Les intestins et leur charme discret sont à la mode, et le « deuxième cerveau » semble devenu le centre névralgique de notre santé, aussi bien physique que mentale. Certes. Mais un autre organe me semble au moins aussi crucial, et pourtant bien oublié : le poumon. Molière ne saurait pas mieux dire.
La respiration et l’oxygène sont indispensables à la vie, mais il y a mille manières de respirer. C’est habituellement le cadet de nos soucis, puisque tout se fait automatiquement, jour et nuit sans y penser alors que nous avons déjà tant de choses à surveiller et à contrôler (bien marcher, bien manger, bien boire, bien éliminer, etc.). Pourtant, bien respirer peut vous changer la vie, et mal respirer vous causer quelques soucis.
Le syndrome des apnées du sommeil en est le meilleur exemple. Son dépistage est encore très insuffisant, mais le nombre des personnes touchées est déjà impressionnant et dépasse largement le cadre des « profils » à risque tel qu’on l’envisageait initialement (hommes d’un certain âge et d’un certain poids surtout). Son influence sur la mortalité cardio-vasculaire est maintenant bien établie, et justifie un traitement le plus souvent salvateur, malgré la contrainte des masques nocturnes. Mais les effets délétères pour la santé des apnées sont loin d’être toutes connues, et en particulier pour la santé mentale. En plus de la somnolence, elles peuvent induire de la fatigue, de la dépression et aggraver toutes autres formes de symptômes neuro-psychiques liées à une mauvaise oxygénation du cerveau. Les psychiatres devraient donc explorer cette piste chez tous leurs patients.
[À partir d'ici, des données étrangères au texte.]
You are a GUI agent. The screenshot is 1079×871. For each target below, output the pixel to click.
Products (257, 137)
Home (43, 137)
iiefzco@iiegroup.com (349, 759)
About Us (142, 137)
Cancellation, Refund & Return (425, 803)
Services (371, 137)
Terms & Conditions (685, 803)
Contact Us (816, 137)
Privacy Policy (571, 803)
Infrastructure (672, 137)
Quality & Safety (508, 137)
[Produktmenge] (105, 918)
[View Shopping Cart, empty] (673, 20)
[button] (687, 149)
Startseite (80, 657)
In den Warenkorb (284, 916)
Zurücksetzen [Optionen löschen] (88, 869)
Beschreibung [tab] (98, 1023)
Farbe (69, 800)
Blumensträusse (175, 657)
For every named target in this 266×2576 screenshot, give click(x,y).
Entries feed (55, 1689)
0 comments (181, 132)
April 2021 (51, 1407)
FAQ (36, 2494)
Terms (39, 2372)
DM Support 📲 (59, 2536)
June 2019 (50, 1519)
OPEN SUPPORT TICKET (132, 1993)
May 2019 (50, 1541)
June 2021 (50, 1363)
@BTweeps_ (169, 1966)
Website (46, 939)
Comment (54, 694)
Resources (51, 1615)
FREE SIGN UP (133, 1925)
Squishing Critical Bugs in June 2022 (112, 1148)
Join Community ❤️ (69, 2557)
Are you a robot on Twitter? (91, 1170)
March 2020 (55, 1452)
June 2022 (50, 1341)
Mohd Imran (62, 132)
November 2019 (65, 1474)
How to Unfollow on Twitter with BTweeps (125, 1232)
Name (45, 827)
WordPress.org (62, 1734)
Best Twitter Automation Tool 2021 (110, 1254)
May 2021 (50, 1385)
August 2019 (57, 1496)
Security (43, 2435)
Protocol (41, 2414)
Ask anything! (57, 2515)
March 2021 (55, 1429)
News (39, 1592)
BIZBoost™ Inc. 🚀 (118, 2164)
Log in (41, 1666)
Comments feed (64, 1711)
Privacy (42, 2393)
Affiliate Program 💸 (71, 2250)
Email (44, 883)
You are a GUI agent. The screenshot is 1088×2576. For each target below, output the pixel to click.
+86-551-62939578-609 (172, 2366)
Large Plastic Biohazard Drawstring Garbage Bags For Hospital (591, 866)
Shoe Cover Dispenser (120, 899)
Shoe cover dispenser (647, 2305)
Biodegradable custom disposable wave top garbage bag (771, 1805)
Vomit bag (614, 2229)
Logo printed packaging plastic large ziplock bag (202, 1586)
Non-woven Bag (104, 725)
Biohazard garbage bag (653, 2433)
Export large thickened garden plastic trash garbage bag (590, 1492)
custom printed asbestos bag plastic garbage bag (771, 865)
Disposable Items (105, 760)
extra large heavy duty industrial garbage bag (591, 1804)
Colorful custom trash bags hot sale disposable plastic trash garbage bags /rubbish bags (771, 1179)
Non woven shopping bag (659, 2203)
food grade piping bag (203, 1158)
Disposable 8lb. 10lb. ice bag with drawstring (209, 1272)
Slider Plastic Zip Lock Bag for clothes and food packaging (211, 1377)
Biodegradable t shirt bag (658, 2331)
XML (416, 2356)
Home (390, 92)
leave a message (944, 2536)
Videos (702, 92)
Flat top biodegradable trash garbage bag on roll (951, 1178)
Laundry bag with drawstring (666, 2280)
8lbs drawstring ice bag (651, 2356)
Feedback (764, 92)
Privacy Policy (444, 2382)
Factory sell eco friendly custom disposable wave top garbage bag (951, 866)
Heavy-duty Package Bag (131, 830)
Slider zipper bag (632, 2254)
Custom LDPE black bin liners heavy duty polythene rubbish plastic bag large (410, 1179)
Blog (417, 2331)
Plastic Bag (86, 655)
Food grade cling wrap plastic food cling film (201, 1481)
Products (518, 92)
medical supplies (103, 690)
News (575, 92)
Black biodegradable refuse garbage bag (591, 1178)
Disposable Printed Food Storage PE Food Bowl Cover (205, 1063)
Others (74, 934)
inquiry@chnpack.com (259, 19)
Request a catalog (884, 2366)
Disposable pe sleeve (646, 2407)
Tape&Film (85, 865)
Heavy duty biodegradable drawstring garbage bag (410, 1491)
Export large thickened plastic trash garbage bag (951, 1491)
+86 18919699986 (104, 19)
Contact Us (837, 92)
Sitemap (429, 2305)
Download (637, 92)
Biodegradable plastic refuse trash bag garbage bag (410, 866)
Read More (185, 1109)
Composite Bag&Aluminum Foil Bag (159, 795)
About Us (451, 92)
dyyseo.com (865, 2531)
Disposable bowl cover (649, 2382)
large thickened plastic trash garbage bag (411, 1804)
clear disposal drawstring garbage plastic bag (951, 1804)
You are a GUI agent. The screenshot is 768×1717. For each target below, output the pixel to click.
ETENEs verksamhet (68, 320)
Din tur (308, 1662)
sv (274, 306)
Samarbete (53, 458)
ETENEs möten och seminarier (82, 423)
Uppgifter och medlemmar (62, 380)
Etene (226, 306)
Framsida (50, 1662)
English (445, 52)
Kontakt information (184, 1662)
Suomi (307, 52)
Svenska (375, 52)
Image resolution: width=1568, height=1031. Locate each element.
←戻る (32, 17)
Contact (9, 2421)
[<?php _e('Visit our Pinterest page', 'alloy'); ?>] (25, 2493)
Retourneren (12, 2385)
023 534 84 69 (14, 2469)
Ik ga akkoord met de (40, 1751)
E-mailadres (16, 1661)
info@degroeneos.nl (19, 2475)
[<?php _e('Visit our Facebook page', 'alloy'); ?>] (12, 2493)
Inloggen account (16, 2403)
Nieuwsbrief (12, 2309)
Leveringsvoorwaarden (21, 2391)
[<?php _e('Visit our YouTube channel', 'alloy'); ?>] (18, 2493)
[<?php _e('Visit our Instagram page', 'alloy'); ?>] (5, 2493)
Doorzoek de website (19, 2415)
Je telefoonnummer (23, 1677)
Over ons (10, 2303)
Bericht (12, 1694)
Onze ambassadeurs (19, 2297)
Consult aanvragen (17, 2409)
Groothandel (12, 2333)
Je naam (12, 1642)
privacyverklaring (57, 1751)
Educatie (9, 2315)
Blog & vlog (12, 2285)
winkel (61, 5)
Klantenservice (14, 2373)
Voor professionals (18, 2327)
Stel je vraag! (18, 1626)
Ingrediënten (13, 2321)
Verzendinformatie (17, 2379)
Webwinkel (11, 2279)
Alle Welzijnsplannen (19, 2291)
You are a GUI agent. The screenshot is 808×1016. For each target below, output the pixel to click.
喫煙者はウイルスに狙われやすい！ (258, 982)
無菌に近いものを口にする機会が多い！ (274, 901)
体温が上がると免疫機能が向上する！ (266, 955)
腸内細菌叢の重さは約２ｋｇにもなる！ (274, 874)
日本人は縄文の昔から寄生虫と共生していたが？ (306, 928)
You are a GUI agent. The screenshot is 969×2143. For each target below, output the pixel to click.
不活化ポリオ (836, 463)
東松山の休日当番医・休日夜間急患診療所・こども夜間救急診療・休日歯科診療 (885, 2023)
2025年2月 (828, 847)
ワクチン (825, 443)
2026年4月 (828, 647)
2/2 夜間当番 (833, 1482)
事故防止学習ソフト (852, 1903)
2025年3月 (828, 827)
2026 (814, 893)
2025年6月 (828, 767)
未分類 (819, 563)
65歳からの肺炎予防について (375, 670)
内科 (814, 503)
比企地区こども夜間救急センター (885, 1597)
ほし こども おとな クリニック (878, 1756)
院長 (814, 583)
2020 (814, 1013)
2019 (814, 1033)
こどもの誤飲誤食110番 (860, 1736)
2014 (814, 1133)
Mais une bonne respiration est aussi essentielle le jour. Sans parler de tous les polluants de l’environnement, le mode de vie et le stress mettent à mal l’oxygénation de nos neurones. A force de courir après le temps, au point de manger debout ou à toute vitesse, et de finir la journée à bout de souffle, nous passons une bonne partie de notre temps en apnée ou avec une respiration désordonnée et peu efficace. Sans parler des attaques de panique et des crises d’hyperventilation. Beaucoup de fumeurs utilisent leur pause-cigarette comme un moment de détente leur permettant de respirer plus calmement, quel paradoxe quand on sait ce qu’ils absorbent alors…
Il n’est pas étonnant que toutes les méthodes de relaxation, de méditation, de yoga et de bien-être reposent en grande partie sur la régulation et la prise de conscience de la respiration. Des principes simples permettent de créer les conditions d’un ressourcement vital et d’une sérénité durable : respirer lentement, accorder toute sa place à l’expiration, favoriser la cohérence entre le rythme cardiaque et le rythme respiratoire, tenir le dos droit pour que les poumons puissent prendre toute leur ampleur. Ce sont des piliers essentiels du traitement au long cours des troubles anxieux, bien supérieurs aux benzodiazépines (ces anxiolytiques qui aggravent les apnées du sommeil…).